Even Amish teenagers need to blow off steam.
Shachtman (Terrors and Marvels, 2001, etc.) describes the rite of passage called rumspringa, which allows these kids to sample their “English” counterparts’ vices—drinking, drug use, casual sex—before deciding whether to accept the Amish way of life and renounce those excesses for good. Surprisingly, perhaps, studies show that nearly 80 percent of Amish youngsters in the rural enclaves of Pennsylvania, Indiana and Ohio eventually settle down to a way of life in which they do without such modern staples as electricity, television and automobiles. This in-depth, generally fascinating account presents the hardships and rewards of that lifestyle, focusing on young Amish who must make a choice about it. Readers may be surprised to read of gatherings in which hundreds of Amish teens meet in rural fields and barns for weekend-long drinking and drug parties. Their parents generally accept the practice, believing that youth will willingly embrace the Amish life only after tasting what they'll be giving up. Shachtman shows the Amish struggling to maintain their separateness in a changing world. The traditional Amish farm now employs only 20 percent of the community’s adults, forcing many to seek work in the factories, woodworking shops and tourist restaurants of the English world.

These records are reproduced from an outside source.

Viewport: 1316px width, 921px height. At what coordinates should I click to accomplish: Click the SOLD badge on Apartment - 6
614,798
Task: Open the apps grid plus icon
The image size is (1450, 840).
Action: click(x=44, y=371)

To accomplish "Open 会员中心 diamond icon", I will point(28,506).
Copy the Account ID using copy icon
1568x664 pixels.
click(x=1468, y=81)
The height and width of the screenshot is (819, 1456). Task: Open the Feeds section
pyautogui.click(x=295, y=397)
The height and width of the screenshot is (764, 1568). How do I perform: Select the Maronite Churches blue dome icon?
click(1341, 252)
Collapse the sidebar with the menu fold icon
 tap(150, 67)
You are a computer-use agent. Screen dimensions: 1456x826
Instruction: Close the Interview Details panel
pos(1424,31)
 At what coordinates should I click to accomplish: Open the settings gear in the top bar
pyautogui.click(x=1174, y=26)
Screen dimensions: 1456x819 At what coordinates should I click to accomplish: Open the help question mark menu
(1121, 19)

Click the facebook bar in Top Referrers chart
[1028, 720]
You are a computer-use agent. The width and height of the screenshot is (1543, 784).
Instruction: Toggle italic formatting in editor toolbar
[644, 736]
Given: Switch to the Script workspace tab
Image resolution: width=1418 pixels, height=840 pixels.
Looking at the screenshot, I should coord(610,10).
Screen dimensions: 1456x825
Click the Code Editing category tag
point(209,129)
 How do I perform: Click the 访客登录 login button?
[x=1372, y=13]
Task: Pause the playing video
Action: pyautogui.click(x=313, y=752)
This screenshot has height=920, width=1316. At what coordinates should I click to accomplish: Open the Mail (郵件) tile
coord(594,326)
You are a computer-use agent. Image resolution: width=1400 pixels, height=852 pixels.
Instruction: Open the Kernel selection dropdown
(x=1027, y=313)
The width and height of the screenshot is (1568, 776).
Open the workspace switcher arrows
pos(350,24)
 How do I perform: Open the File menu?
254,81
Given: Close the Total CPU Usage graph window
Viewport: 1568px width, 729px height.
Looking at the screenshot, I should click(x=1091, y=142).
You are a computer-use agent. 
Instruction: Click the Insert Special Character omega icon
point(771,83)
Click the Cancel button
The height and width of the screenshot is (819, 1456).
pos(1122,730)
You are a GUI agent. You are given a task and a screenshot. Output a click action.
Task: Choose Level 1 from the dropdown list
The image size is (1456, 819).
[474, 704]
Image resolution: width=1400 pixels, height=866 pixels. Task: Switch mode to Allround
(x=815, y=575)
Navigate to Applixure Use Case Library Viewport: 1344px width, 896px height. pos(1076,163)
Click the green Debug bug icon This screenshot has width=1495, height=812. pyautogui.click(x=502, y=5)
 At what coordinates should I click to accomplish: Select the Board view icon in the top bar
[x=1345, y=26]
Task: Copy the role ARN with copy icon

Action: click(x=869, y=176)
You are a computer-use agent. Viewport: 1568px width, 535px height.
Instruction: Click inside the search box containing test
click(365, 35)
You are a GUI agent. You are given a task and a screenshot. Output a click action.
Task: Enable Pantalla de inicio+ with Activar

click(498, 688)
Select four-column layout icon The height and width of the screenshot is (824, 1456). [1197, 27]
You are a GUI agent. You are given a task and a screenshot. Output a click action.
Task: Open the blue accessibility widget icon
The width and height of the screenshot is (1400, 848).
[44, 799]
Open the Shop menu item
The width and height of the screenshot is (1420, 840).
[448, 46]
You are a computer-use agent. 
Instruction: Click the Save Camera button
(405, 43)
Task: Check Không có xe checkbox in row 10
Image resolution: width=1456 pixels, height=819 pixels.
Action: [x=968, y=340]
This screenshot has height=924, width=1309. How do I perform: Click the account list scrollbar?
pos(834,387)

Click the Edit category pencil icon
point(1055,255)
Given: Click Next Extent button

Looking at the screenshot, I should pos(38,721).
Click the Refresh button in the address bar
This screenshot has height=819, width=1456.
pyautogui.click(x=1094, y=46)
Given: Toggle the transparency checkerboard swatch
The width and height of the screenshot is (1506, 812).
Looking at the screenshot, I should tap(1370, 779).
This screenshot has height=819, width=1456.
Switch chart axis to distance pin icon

Since Amish youth usually are expected to leave school and join the workforce after eighth grade (in January 2004, President Bush signed a law exempting the Amish from child-labor restrictions), employment options are severely restricted, especially for women. On the other hand, their support system is a marvel, even providing free health care and retirement support to church members. Shachtman's book suffers somewhat from an over-reliance on windy research studies and tomes like the Mennonite Quarterly Review. Since he eschews surnames in favor of last initials, it’s difficult to keep track of his characters as he leapfrogs among their stories.
Nevertheless, a riveting and instructive portrait.